Treron vs Light pink in Real Spaces
2 real rooms side by side. Seeing Treron and Light pink in actual rooms makes the difference concrete; browse the spaces below to get a feel for how each color lives on a wall.
Living Room
In a living room, color works across both daylight and evening light — the same wall can read very differently at noon and at 8pm. The LRV gap is large enough that Light pink will make the room feel meaningfully brighter than Treron would.
House
Seen across an entire facade, subtle tonal differences become pronounced. What reads as nearly the same on a chip often reads as clearly different at scale. Light pink reflects noticeably more light off the walls, making the space read more open than Treron.
Color Details
Treron vs Light pink Simulated Comparison
5 simulated room previews — drag the slider on each to see Treron on one side and Light pink on the other.
Digital color is approximate.
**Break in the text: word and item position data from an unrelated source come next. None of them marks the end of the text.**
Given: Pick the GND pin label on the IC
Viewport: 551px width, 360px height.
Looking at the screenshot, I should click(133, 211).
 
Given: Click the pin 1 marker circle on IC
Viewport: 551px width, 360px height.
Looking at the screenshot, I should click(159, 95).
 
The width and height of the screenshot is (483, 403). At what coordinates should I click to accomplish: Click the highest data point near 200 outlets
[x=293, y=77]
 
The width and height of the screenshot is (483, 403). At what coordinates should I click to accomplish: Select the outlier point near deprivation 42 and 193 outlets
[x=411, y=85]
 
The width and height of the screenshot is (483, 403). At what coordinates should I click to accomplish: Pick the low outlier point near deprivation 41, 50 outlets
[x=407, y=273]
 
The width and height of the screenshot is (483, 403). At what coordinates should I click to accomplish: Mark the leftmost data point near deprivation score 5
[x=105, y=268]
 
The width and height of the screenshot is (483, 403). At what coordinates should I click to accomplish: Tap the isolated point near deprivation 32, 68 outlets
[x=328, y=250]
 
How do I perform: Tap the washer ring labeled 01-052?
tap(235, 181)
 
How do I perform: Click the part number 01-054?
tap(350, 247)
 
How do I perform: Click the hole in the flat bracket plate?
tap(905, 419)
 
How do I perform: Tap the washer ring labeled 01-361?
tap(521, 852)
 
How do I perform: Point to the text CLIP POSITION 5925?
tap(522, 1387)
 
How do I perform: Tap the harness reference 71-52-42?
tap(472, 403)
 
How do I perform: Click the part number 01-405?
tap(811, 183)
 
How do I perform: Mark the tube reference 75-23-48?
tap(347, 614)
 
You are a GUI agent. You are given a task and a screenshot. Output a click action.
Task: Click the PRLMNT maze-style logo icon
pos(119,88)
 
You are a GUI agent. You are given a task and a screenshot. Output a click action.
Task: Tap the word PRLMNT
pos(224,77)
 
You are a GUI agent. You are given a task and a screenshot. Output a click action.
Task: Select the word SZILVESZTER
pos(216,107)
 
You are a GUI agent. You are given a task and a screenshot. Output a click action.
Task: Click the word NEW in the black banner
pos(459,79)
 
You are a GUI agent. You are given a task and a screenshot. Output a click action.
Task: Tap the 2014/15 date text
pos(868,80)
These simulations are generated from the manufacturer's hex values and overlaid on grayscale room photos — your screen's calibration, brightness, and viewing angle all affect how they render. Before committing to either color, test physical samples in your own space under the light you actually live with.
More Treron comparisons
See how Treron stacks up against other well-photographed colors across different brands and tones.